╭─ Provided information

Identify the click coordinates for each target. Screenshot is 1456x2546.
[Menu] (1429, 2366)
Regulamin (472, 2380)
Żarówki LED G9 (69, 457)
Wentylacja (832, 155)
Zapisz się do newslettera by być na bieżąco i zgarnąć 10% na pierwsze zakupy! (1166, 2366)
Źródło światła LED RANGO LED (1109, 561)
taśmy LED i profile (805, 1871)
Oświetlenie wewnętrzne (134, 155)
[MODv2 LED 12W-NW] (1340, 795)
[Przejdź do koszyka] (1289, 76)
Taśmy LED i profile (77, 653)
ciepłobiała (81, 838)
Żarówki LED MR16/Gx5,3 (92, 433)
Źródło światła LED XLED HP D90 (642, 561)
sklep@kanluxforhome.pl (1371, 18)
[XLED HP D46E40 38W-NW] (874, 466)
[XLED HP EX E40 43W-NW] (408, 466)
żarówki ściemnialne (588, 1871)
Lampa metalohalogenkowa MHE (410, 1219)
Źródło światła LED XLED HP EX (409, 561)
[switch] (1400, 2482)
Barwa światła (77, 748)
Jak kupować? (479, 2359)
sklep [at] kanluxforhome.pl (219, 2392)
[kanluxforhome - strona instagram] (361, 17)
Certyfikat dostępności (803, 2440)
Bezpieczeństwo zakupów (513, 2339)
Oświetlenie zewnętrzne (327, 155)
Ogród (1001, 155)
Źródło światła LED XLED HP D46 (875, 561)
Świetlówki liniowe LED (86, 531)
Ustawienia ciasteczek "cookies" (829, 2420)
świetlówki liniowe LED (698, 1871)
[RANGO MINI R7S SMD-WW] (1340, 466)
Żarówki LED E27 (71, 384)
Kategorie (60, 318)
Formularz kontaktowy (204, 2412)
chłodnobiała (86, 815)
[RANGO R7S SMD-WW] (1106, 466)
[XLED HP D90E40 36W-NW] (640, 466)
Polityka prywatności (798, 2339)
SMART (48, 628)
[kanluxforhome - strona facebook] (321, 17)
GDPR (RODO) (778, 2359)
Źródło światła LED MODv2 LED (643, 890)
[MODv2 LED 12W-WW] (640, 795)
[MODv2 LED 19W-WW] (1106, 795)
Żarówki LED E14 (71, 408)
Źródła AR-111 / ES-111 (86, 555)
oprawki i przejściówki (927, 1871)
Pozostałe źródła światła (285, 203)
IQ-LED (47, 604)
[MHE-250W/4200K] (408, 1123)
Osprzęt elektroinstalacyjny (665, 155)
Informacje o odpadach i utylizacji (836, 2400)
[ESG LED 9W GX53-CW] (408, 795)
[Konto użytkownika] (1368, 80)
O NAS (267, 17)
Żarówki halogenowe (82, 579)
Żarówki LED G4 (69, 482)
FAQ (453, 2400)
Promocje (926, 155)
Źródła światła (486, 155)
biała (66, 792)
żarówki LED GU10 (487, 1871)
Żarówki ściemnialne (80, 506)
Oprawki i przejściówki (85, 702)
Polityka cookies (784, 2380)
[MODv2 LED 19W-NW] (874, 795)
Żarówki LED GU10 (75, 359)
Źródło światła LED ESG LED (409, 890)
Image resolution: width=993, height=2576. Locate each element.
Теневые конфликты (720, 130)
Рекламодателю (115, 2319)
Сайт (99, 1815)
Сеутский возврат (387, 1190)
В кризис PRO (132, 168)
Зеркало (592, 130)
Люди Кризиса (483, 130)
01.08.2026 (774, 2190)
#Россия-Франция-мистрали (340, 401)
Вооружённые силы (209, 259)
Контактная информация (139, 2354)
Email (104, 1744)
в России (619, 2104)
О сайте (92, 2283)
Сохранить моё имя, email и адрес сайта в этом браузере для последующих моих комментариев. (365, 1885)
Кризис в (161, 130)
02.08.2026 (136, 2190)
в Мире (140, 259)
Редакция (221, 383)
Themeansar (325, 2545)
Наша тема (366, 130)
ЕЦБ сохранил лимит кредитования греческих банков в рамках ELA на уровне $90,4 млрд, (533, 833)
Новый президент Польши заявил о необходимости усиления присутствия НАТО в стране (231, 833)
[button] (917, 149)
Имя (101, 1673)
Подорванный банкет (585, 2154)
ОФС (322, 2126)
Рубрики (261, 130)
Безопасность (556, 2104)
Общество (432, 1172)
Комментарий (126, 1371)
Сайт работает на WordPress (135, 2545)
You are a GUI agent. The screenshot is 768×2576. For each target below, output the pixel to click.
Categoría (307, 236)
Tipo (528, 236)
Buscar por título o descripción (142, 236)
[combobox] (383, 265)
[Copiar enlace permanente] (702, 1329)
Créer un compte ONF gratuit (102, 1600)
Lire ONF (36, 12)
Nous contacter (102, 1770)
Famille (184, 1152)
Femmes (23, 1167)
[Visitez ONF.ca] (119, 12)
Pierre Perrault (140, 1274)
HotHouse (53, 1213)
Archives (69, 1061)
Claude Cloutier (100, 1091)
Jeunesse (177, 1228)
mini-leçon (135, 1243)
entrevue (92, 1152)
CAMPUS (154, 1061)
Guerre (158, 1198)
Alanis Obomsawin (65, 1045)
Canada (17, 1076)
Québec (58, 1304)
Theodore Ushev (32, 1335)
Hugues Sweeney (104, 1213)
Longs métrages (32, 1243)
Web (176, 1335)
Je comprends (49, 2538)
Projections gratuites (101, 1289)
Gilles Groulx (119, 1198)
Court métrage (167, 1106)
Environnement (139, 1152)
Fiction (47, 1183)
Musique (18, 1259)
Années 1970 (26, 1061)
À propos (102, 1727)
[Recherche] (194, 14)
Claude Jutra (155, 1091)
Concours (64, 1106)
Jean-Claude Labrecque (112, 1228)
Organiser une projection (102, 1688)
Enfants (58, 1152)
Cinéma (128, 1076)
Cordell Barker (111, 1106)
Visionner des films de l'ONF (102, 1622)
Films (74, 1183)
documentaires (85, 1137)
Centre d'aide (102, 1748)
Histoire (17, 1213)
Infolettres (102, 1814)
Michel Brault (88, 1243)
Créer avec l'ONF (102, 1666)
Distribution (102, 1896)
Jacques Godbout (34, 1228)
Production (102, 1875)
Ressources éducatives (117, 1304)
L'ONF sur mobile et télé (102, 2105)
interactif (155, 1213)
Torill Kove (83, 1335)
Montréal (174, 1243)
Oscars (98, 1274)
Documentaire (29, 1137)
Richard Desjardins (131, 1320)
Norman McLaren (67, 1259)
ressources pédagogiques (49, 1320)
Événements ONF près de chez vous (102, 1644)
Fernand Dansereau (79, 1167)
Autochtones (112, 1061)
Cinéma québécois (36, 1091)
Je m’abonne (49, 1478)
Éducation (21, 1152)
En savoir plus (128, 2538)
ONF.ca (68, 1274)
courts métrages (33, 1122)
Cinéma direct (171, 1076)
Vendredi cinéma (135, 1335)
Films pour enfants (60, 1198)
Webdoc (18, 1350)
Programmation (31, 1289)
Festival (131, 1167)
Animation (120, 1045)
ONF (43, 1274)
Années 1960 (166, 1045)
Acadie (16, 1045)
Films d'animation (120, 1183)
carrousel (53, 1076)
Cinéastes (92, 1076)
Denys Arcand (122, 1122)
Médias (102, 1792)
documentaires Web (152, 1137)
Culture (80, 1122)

╰─

[Required action] Write out each record again, keeping every word as it is.

[Task solution]
Identify the click coordinates for each target. Screenshot is 1456x2546.
[Menu] (1429, 2366)
Regulamin (472, 2380)
Żarówki LED G9 (69, 457)
Wentylacja (832, 155)
Zapisz się do newslettera by być na bieżąco i zgarnąć 10% na pierwsze zakupy! (1166, 2366)
Źródło światła LED RANGO LED (1109, 561)
taśmy LED i profile (805, 1871)
Oświetlenie wewnętrzne (134, 155)
[MODv2 LED 12W-NW] (1340, 795)
[Przejdź do koszyka] (1289, 76)
Taśmy LED i profile (77, 653)
ciepłobiała (81, 838)
Żarówki LED MR16/Gx5,3 (92, 433)
Źródło światła LED XLED HP D90 (642, 561)
sklep@kanluxforhome.pl (1371, 18)
[XLED HP D46E40 38W-NW] (874, 466)
[XLED HP EX E40 43W-NW] (408, 466)
żarówki ściemnialne (588, 1871)
Lampa metalohalogenkowa MHE (410, 1219)
Źródło światła LED XLED HP EX (409, 561)
[switch] (1400, 2482)
Barwa światła (77, 748)
Jak kupować? (479, 2359)
sklep [at] kanluxforhome.pl (219, 2392)
[kanluxforhome - strona instagram] (361, 17)
Certyfikat dostępności (803, 2440)
Bezpieczeństwo zakupów (513, 2339)
Oświetlenie zewnętrzne (327, 155)
Ogród (1001, 155)
Źródło światła LED XLED HP D46 (875, 561)
Świetlówki liniowe LED (86, 531)
Ustawienia ciasteczek "cookies" (829, 2420)
świetlówki liniowe LED (698, 1871)
[RANGO MINI R7S SMD-WW] (1340, 466)
Żarówki LED E27 (71, 384)
Kategorie (60, 318)
Formularz kontaktowy (204, 2412)
chłodnobiała (86, 815)
[RANGO R7S SMD-WW] (1106, 466)
[XLED HP D90E40 36W-NW] (640, 466)
Polityka prywatności (798, 2339)
SMART (48, 628)
[kanluxforhome - strona facebook] (321, 17)
GDPR (RODO) (778, 2359)
Źródło światła LED MODv2 LED (643, 890)
[MODv2 LED 12W-WW] (640, 795)
[MODv2 LED 19W-WW] (1106, 795)
Żarówki LED E14 (71, 408)
Źródła AR-111 / ES-111 (86, 555)
oprawki i przejściówki (927, 1871)
Pozostałe źródła światła (285, 203)
IQ-LED (47, 604)
[MHE-250W/4200K] (408, 1123)
Osprzęt elektroinstalacyjny (665, 155)
Informacje o odpadach i utylizacji (836, 2400)
[ESG LED 9W GX53-CW] (408, 795)
[Konto użytkownika] (1368, 80)
O NAS (267, 17)
Żarówki halogenowe (82, 579)
Żarówki LED G4 (69, 482)
FAQ (453, 2400)
Promocje (926, 155)
Źródła światła (486, 155)
biała (66, 792)
żarówki LED GU10 (487, 1871)
Żarówki ściemnialne (80, 506)
Oprawki i przejściówki (85, 702)
Polityka cookies (784, 2380)
[MODv2 LED 19W-NW] (874, 795)
Żarówki LED GU10 (75, 359)
Źródło światła LED ESG LED (409, 890)
Image resolution: width=993, height=2576. Locate each element.
Теневые конфликты (720, 130)
Рекламодателю (115, 2319)
Сайт (99, 1815)
Сеутский возврат (387, 1190)
В кризис PRO (132, 168)
Зеркало (592, 130)
Люди Кризиса (483, 130)
01.08.2026 (774, 2190)
#Россия-Франция-мистрали (340, 401)
Вооружённые силы (209, 259)
Контактная информация (139, 2354)
Email (104, 1744)
в России (619, 2104)
О сайте (92, 2283)
Сохранить моё имя, email и адрес сайта в этом браузере для последующих моих комментариев. (365, 1885)
Кризис в (161, 130)
02.08.2026 (136, 2190)
в Мире (140, 259)
Редакция (221, 383)
Themeansar (325, 2545)
Наша тема (366, 130)
ЕЦБ сохранил лимит кредитования греческих банков в рамках ELA на уровне $90,4 млрд, (533, 833)
Новый президент Польши заявил о необходимости усиления присутствия НАТО в стране (231, 833)
[button] (917, 149)
Имя (101, 1673)
Подорванный банкет (585, 2154)
ОФС (322, 2126)
Рубрики (261, 130)
Безопасность (556, 2104)
Общество (432, 1172)
Комментарий (126, 1371)
Сайт работает на WordPress (135, 2545)
You are a GUI agent. The screenshot is 768×2576. For each target below, output the pixel to click.
Categoría (307, 236)
Tipo (528, 236)
Buscar por título o descripción (142, 236)
[combobox] (383, 265)
[Copiar enlace permanente] (702, 1329)
Créer un compte ONF gratuit (102, 1600)
Lire ONF (36, 12)
Nous contacter (102, 1770)
Famille (184, 1152)
Femmes (23, 1167)
[Visitez ONF.ca] (119, 12)
Pierre Perrault (140, 1274)
HotHouse (53, 1213)
Archives (69, 1061)
Claude Cloutier (100, 1091)
Jeunesse (177, 1228)
mini-leçon (135, 1243)
entrevue (92, 1152)
CAMPUS (154, 1061)
Guerre (158, 1198)
Alanis Obomsawin (65, 1045)
Canada (17, 1076)
Québec (58, 1304)
Theodore Ushev (32, 1335)
Hugues Sweeney (104, 1213)
Longs métrages (32, 1243)
Web (176, 1335)
Je comprends (49, 2538)
Projections gratuites (101, 1289)
Gilles Groulx (119, 1198)
Court métrage (167, 1106)
Environnement (139, 1152)
Fiction (47, 1183)
Musique (18, 1259)
Années 1970 (26, 1061)
À propos (102, 1727)
[Recherche] (194, 14)
Claude Jutra (155, 1091)
Concours (64, 1106)
Jean-Claude Labrecque (112, 1228)
Organiser une projection (102, 1688)
Enfants (58, 1152)
Cinéma (128, 1076)
Cordell Barker (111, 1106)
Visionner des films de l'ONF (102, 1622)
Films (74, 1183)
documentaires (85, 1137)
Centre d'aide (102, 1748)
Histoire (17, 1213)
Infolettres (102, 1814)
Michel Brault (88, 1243)
Créer avec l'ONF (102, 1666)
Distribution (102, 1896)
Jacques Godbout (34, 1228)
Production (102, 1875)
Ressources éducatives (117, 1304)
L'ONF sur mobile et télé (102, 2105)
interactif (155, 1213)
Torill Kove (83, 1335)
Montréal (174, 1243)
Oscars (98, 1274)
Documentaire (29, 1137)
Richard Desjardins (131, 1320)
Norman McLaren (67, 1259)
ressources pédagogiques (49, 1320)
Événements ONF près de chez vous (102, 1644)
Fernand Dansereau (79, 1167)
Autochtones (112, 1061)
Cinéma québécois (36, 1091)
Je m’abonne (49, 1478)
Éducation (21, 1152)
En savoir plus (128, 2538)
ONF.ca (68, 1274)
courts métrages (33, 1122)
Cinéma direct (171, 1076)
Vendredi cinéma (135, 1335)
Films pour enfants (60, 1198)
Webdoc (18, 1350)
Programmation (31, 1289)
Festival (131, 1167)
Animation (120, 1045)
ONF (43, 1274)
Années 1960 (166, 1045)
Acadie (16, 1045)
Films d'animation (120, 1183)
carrousel (53, 1076)
Cinéastes (92, 1076)
Denys Arcand (122, 1122)
Médias (102, 1792)
documentaires Web (152, 1137)
Culture (80, 1122)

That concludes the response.